# What you need to do:
Tally the lines in the entries below where the string "icon" occurs. Reply with the total alone.
===== Excerpted records
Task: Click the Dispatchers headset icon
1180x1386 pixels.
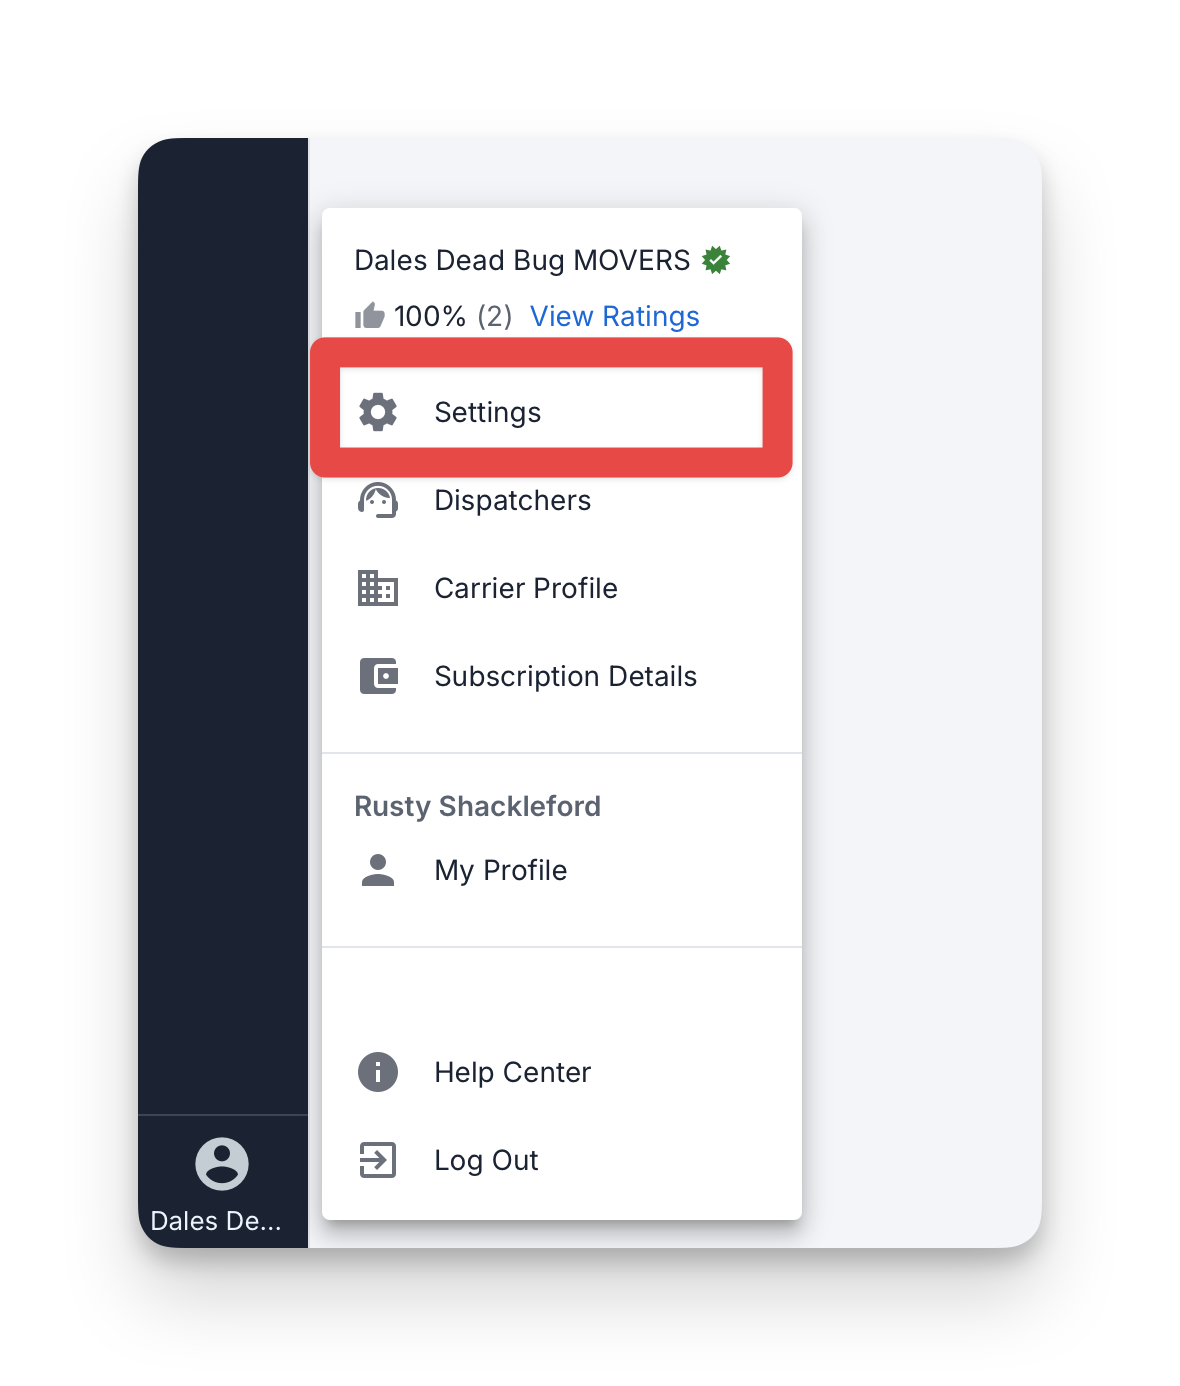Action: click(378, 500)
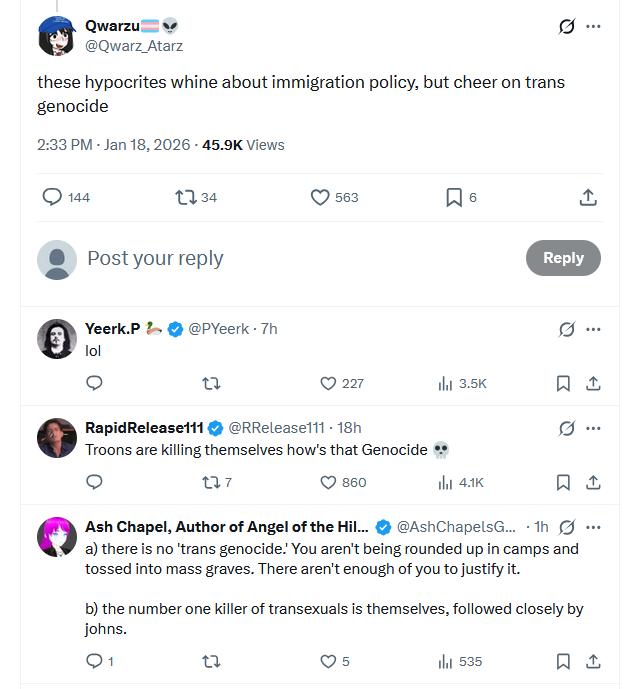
==========
===== Excerpted records
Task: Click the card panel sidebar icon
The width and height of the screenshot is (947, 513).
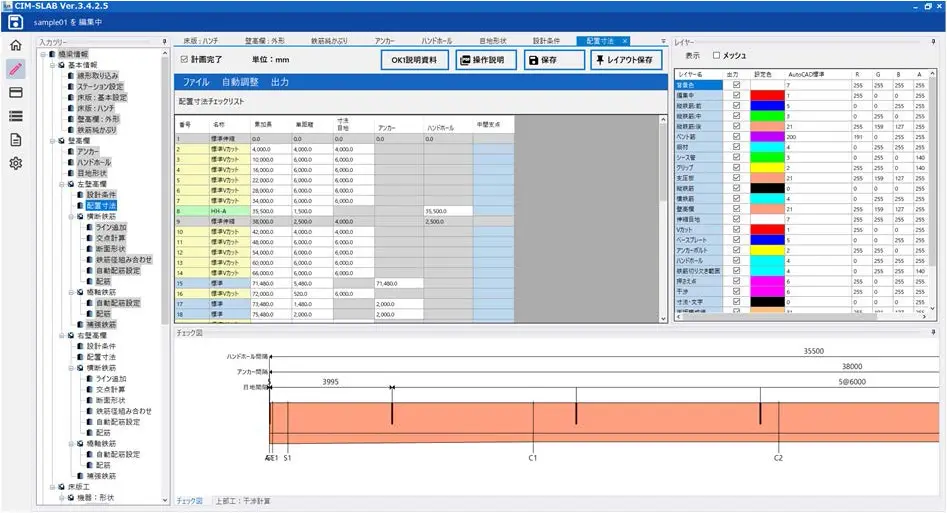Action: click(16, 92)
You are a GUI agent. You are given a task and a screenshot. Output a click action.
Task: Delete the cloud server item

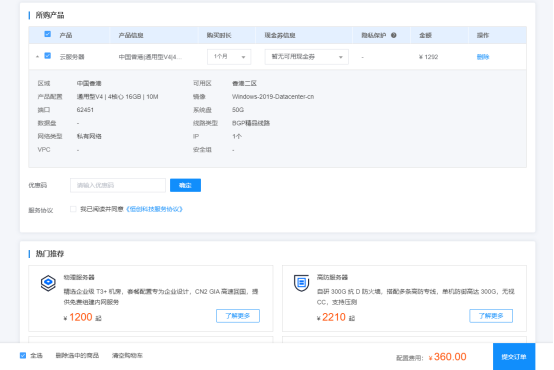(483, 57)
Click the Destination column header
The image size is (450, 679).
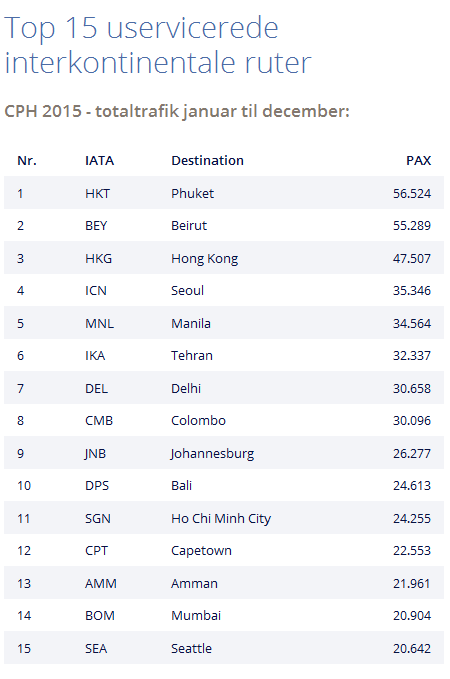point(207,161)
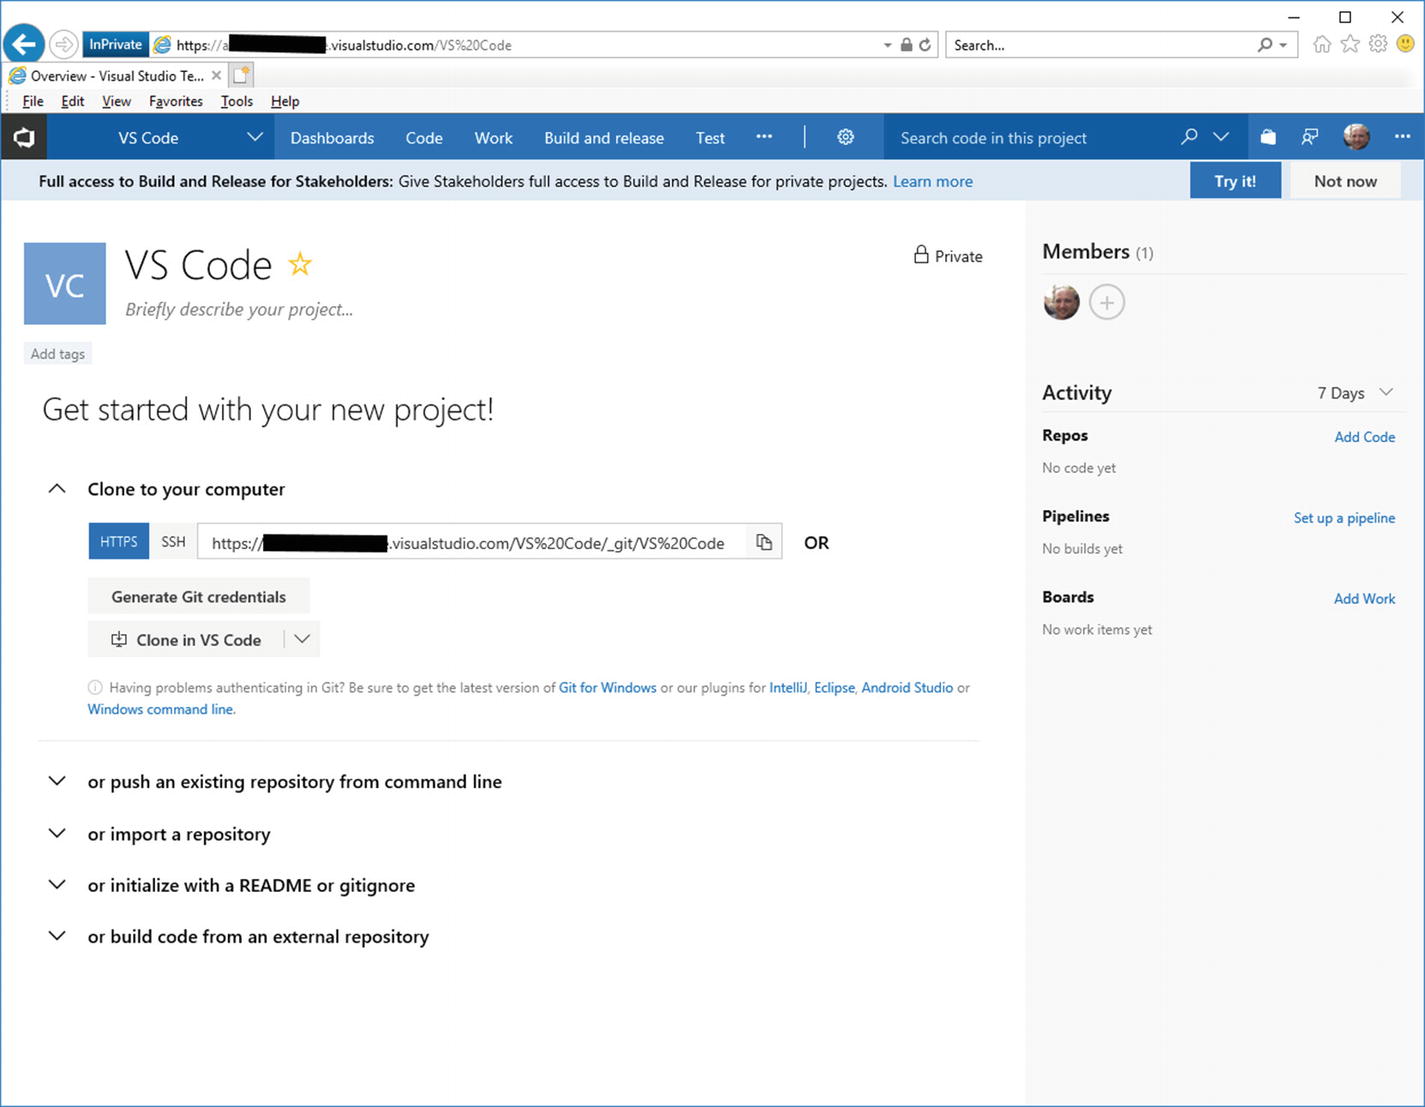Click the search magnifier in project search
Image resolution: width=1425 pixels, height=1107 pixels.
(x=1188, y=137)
==========
===== Excerpted records
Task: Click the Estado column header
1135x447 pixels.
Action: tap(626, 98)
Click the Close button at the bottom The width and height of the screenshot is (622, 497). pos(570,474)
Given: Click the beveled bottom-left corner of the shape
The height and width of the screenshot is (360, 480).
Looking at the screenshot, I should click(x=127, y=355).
==========
# Final answer:
2